Selon Newey, ces vibrations se propagent à travers le châssis jusqu’au volant, atteignant directement les mains de Fernando Alonso et Lance Stroll. Le risque évoqué est celui de lésions nerveuses permanentes en cas de roulage prolongé. Les deux pilotes auraient eux-mêmes évalué la limite de ce qu’ils peuvent physiquement supporter.
Les conséquences mécaniques sont également visibles. « Cette vibration dans le châssis provoque quelques problèmes de fiabilité : des rétroviseurs qui se détachent, des feux arrière qui tombent, ce genre de choses que nous devons corriger », a déclaré Newey lors d’un point presse à Melbourne.
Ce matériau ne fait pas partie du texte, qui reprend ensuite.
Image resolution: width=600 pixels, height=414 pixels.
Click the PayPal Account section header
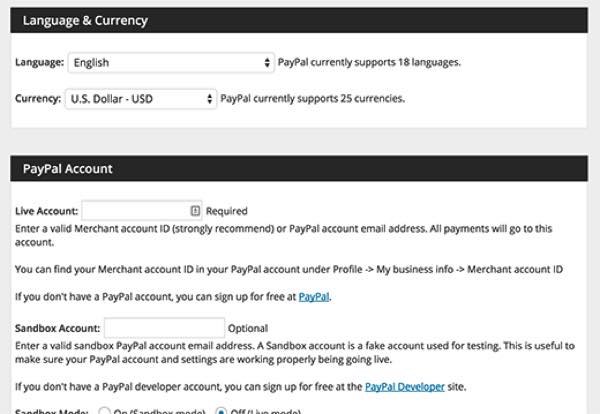pos(68,169)
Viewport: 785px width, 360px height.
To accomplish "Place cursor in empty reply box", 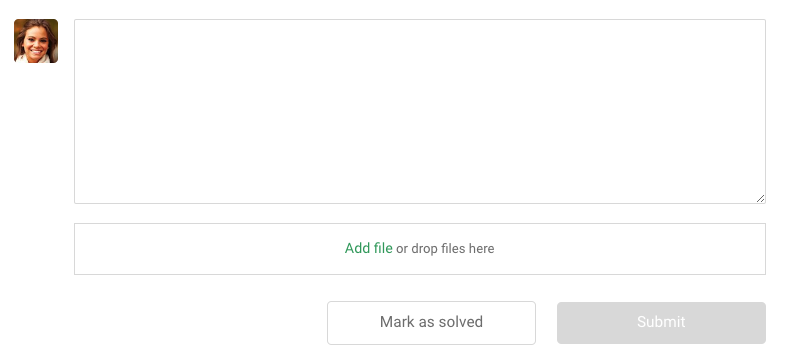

Le directeur technique a cependant précisé que le problème lié à la santé des pilotes restait « bien plus important ».
Ce contexte s’inscrit dans des débuts difficiles pour le partenariat entre Aston Martin et Honda, les essais hivernaux ayant déjà été marqués par un roulage très limité. La monoplace n’est, à ce stade, pas en mesure d’effectuer la distance complète d’un Grand Prix dans des conditions jugées sûres.